## START Task material
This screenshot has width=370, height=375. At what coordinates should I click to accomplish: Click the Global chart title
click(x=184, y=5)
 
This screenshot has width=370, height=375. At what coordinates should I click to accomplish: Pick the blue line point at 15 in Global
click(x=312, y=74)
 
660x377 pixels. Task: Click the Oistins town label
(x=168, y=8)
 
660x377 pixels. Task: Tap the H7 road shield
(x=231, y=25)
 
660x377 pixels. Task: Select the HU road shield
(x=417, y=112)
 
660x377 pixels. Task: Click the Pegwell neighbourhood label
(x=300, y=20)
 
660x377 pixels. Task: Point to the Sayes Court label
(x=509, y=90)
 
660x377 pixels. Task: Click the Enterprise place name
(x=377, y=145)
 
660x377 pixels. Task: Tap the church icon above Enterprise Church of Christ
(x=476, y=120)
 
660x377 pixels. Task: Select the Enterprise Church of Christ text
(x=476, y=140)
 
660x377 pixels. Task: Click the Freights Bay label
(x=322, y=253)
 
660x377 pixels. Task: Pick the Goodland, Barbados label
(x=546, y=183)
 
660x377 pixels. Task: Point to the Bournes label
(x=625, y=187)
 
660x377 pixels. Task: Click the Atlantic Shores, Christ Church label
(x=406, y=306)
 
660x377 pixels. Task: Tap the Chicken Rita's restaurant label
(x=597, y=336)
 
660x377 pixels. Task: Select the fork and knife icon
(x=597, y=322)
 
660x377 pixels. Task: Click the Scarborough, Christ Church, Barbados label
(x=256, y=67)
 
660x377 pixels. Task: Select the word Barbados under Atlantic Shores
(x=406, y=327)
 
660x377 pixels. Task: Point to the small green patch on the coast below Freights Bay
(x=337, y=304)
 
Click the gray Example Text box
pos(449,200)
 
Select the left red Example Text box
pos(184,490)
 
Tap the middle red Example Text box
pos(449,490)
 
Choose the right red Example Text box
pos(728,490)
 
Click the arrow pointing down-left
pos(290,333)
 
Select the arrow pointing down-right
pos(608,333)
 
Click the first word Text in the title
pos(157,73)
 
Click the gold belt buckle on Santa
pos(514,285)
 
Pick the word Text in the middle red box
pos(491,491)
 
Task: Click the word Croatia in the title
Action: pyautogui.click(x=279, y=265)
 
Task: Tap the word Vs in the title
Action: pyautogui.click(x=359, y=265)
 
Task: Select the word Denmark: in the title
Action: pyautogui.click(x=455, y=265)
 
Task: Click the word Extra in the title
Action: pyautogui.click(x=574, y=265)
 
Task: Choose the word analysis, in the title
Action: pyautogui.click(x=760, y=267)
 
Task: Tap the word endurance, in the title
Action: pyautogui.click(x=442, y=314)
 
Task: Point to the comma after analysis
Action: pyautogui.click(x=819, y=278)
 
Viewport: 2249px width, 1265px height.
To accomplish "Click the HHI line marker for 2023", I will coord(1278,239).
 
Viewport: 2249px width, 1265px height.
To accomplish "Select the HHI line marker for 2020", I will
## END Task material
Express all of the lines above as a Markdown table with the columns No. and Line. Number each row, and leave out the blank lines.

| No. | Line |
|---|---|
| 1 | This screenshot has width=370, height=375. At what coordinates should I click to accomplish: Click the Global chart title |
| 2 | click(x=184, y=5) |
| 3 | This screenshot has width=370, height=375. At what coordinates should I click to accomplish: Pick the blue line point at 15 in Global |
| 4 | click(x=312, y=74) |
| 5 | 660x377 pixels. Task: Click the Oistins town label |
| 6 | (x=168, y=8) |
| 7 | 660x377 pixels. Task: Tap the H7 road shield |
| 8 | (x=231, y=25) |
| 9 | 660x377 pixels. Task: Select the HU road shield |
| 10 | (x=417, y=112) |
| 11 | 660x377 pixels. Task: Click the Pegwell neighbourhood label |
| 12 | (x=300, y=20) |
| 13 | 660x377 pixels. Task: Point to the Sayes Court label |
| 14 | (x=509, y=90) |
| 15 | 660x377 pixels. Task: Click the Enterprise place name |
| 16 | (x=377, y=145) |
| 17 | 660x377 pixels. Task: Tap the church icon above Enterprise Church of Christ |
| 18 | (x=476, y=120) |
| 19 | 660x377 pixels. Task: Select the Enterprise Church of Christ text |
| 20 | (x=476, y=140) |
| 21 | 660x377 pixels. Task: Click the Freights Bay label |
| 22 | (x=322, y=253) |
| 23 | 660x377 pixels. Task: Pick the Goodland, Barbados label |
| 24 | (x=546, y=183) |
| 25 | 660x377 pixels. Task: Point to the Bournes label |
| 26 | (x=625, y=187) |
| 27 | 660x377 pixels. Task: Click the Atlantic Shores, Christ Church label |
| 28 | (x=406, y=306) |
| 29 | 660x377 pixels. Task: Tap the Chicken Rita's restaurant label |
| 30 | (x=597, y=336) |
| 31 | 660x377 pixels. Task: Select the fork and knife icon |
| 32 | (x=597, y=322) |
| 33 | 660x377 pixels. Task: Click the Scarborough, Christ Church, Barbados label |
| 34 | (x=256, y=67) |
| 35 | 660x377 pixels. Task: Select the word Barbados under Atlantic Shores |
| 36 | (x=406, y=327) |
| 37 | 660x377 pixels. Task: Point to the small green patch on the coast below Freights Bay |
| 38 | (x=337, y=304) |
| 39 | Click the gray Example Text box |
| 40 | pos(449,200) |
| 41 | Select the left red Example Text box |
| 42 | pos(184,490) |
| 43 | Tap the middle red Example Text box |
| 44 | pos(449,490) |
| 45 | Choose the right red Example Text box |
| 46 | pos(728,490) |
| 47 | Click the arrow pointing down-left |
| 48 | pos(290,333) |
| 49 | Select the arrow pointing down-right |
| 50 | pos(608,333) |
| 51 | Click the first word Text in the title |
| 52 | pos(157,73) |
| 53 | Click the gold belt buckle on Santa |
| 54 | pos(514,285) |
| 55 | Pick the word Text in the middle red box |
| 56 | pos(491,491) |
| 57 | Task: Click the word Croatia in the title |
| 58 | Action: pyautogui.click(x=279, y=265) |
| 59 | Task: Tap the word Vs in the title |
| 60 | Action: pyautogui.click(x=359, y=265) |
| 61 | Task: Select the word Denmark: in the title |
| 62 | Action: pyautogui.click(x=455, y=265) |
| 63 | Task: Click the word Extra in the title |
| 64 | Action: pyautogui.click(x=574, y=265) |
| 65 | Task: Choose the word analysis, in the title |
| 66 | Action: pyautogui.click(x=760, y=267) |
| 67 | Task: Tap the word endurance, in the title |
| 68 | Action: pyautogui.click(x=442, y=314) |
| 69 | Task: Point to the comma after analysis |
| 70 | Action: pyautogui.click(x=819, y=278) |
| 71 | Viewport: 2249px width, 1265px height. |
| 72 | To accomplish "Click the HHI line marker for 2023", I will coord(1278,239). |
| 73 | Viewport: 2249px width, 1265px height. |
| 74 | To accomplish "Select the HHI line marker for 2020", I will |